Rolling Back the Twentieth Century: The Endgame of the Trump Tax Cuts
The men who would be kings are showing their hand
As the wrecking crew slashes its way through the Federal Government, it appears they are bent on stripping it down to the bones. Recently, The Nation observed that Thomas Frank, in his book of the same name back in 2008, rightly observed that “the core mission of the government-baiting right is to marshal all available power and cash to demonstrate its central ideological presupposition: that government is incapable of functioning effectively.” Some things never change.
Despite all the stage craft and suffering involved in the present assaults, the truth is that Trump simply cannot make the government small enough to pay for the boat load of tax cuts he hopes to give the rich and corporations. The New York Times reported last week that the massive $4.5 trillion that Republicans want to spend on tax cuts is not remotely offset by the current catastrophic cuts to the government, and the money saved is still not enough to accommodate the President’s list of promised give aways.
Hence, “The overriding goal of this year’s bill is to extend the expiring provisions, which provide their largest benefits to the rich, before they end.” But on top of that extension, Trump has promised a grab bag of other tax cuts where, “Even such a huge sum is not nearly enough for all of their ideas.”
House Republicans are preparing to adopt a budget plan that puts a $4.5 trillion upper limit on the size of the tax cut. Such a massive sum, however, won’t come close to covering their grand schemes, and so lawmakers must now decide which policy commitments are essential and which ones they can live without.
One might think that the budget hawks in the GOP would balk at the size of Trump’s bag of goodies, but the White House insists that even more is on the table according to the Times:
Karoline Leavitt, the White House press secretary, reminded reporters recently that Mr. Trump wants the bill to include his ideas to not tax tips ($100 billion, per the Committee for a Responsible Federal Budget), not tax overtime pay (at least $250 billion), lower taxes for companies that make their products in the United States (at least $100 billion) and eliminate taxes on Social Security income (at least $550 billion).

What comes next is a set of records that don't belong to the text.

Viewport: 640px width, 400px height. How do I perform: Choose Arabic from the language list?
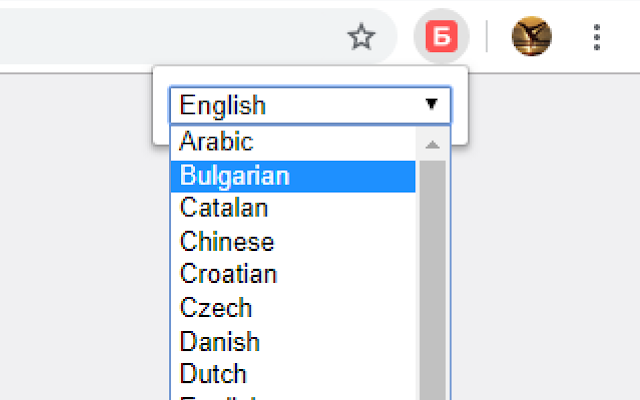(x=293, y=142)
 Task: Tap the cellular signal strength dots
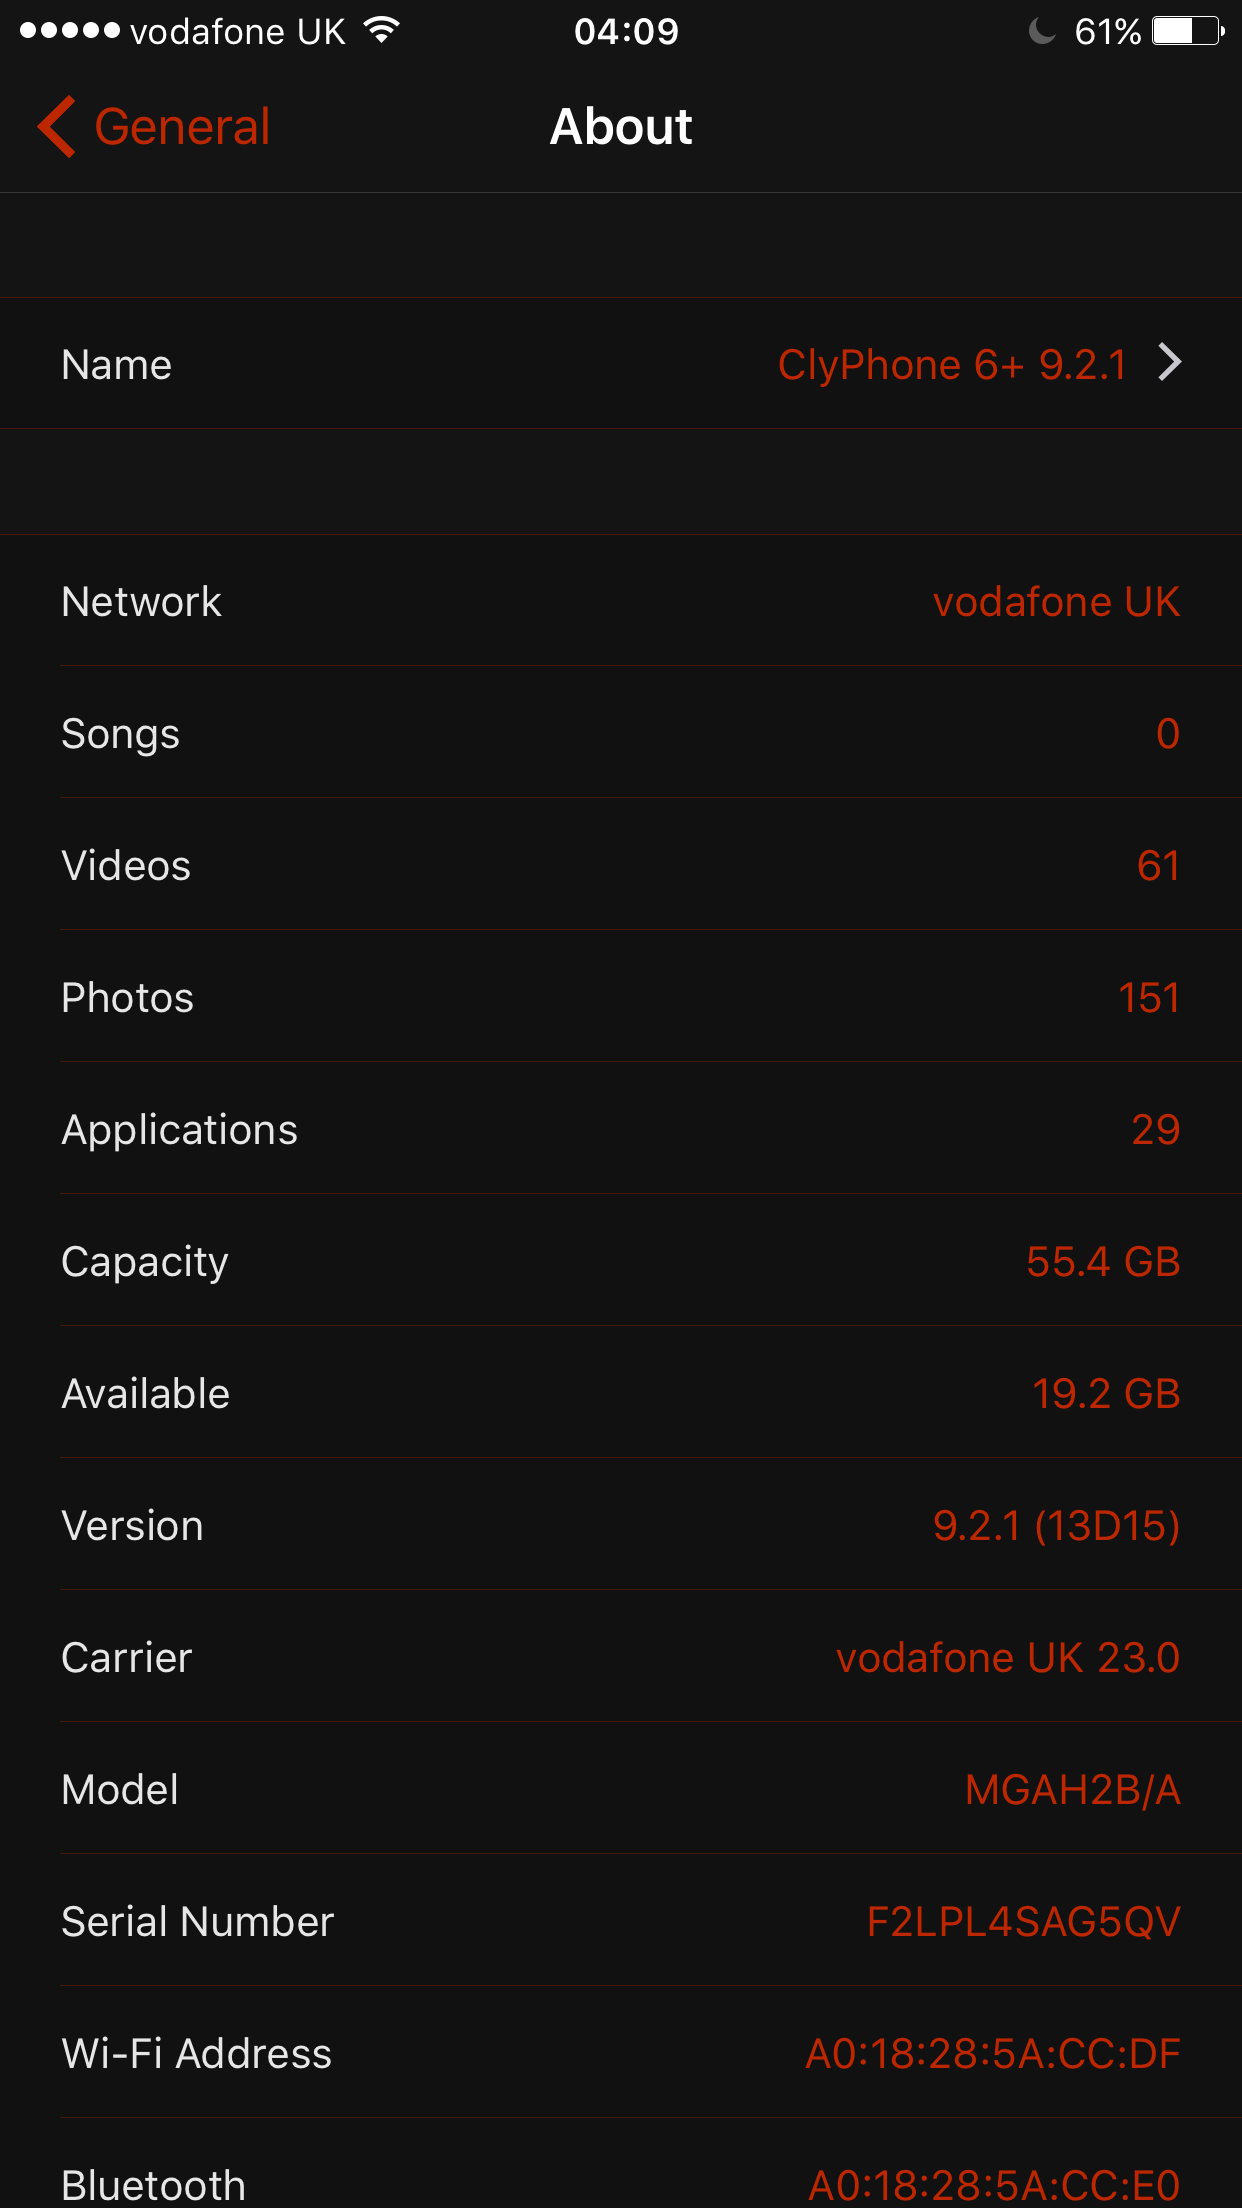69,31
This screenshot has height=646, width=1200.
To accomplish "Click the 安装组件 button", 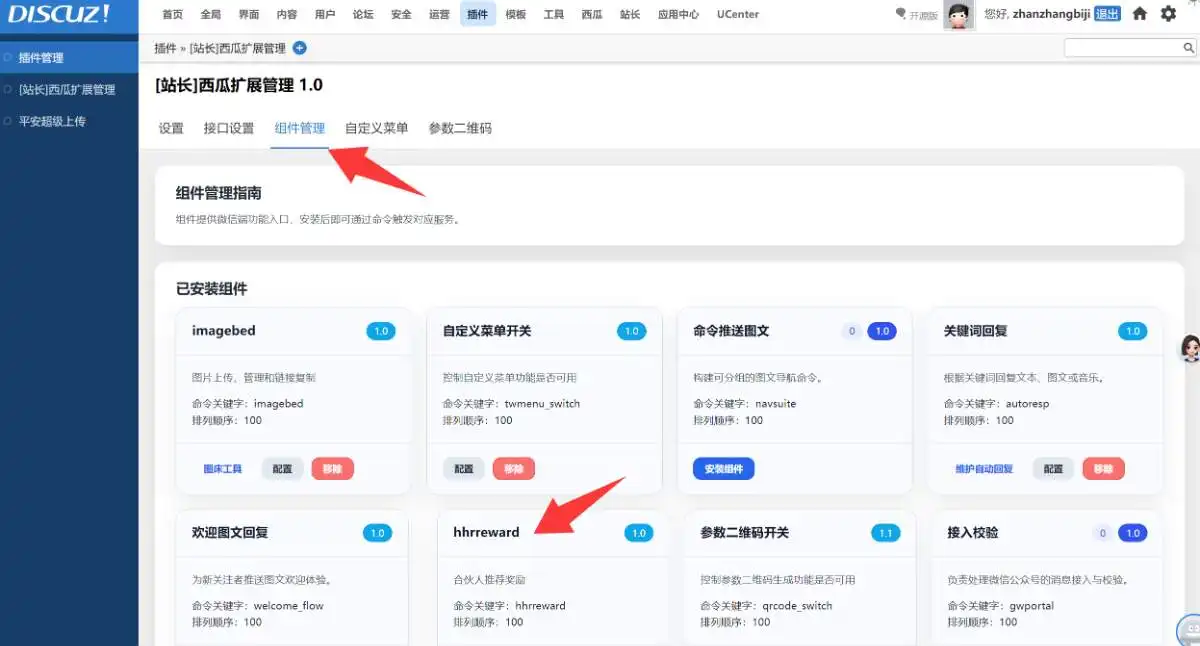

It doesn’t take a budget expert to see that this wave of tax cuts will gut federal revenue and make it harder and harder to cover the cost of programs like Social Security and Medicare. If the budget hawks fold to Trump’s demands, as the entire GOP has done up to this point, it’s easy to see how Trump could grow the deficit with little more than a few grumbles as he did last time, only to change course once the wealth has been redistributed. In the short term, the sacrificial lambs will be the poor and socially marginalized who will feel the pain of the budget axe; eventually, though, everyone but the wealthy will be on the table.
Despite the President’s protestations that he will never touch Social Security and Medicare, his desire to dismantle the New Deal legacy of the Democratic party can be more easily warranted if the tax cuts the Republicans give now end up pushing the federal deficit up to the point where he will create the justification for gutting entitlements in the service of a newfound fiscal responsibility. The answer? Is there anything the market can’t solve if everything is privatized for profit while risk is socialized? Not in our brave new world.
The old line from Grover Norquist that the aim of the American Right was to shrink the government down until it was small enough to drown in a bathtub is quickly becoming a reality. Behind the façade of populist rhetoric, we are witnessing the fever dreams of the libertarian right come to fruition—democracy enchained while America’s plutocrats are left utterly unchecked by regulations or reasonable taxation. The logical result of this will be what William Greideronce called “rolling back the twentieth century.”
One can look to the past, as Nancy MacLean does in Democracy in Chains: The Deep History of the Radical Right’s Plan for America, and discover that since the middle of the twentieth century, the Right’s goal has been to protect capitalism from democracy, permanently. The present gang of disrupters in D.C. is teaching progressives that it is they, not the Democrats, who really learned how to demand the impossible long enough and loud enough to make it a reality. It is up to the rest of us to build a countermovement that refuses to accept oligarchy and pushes long and hard for thoroughgoing democracy in the face of the blatant authoritarianism and corruption of Trump and company.
As Mother Jones angrily told a crowd of striking miners nearly a century ago, “There are no Kings in America!”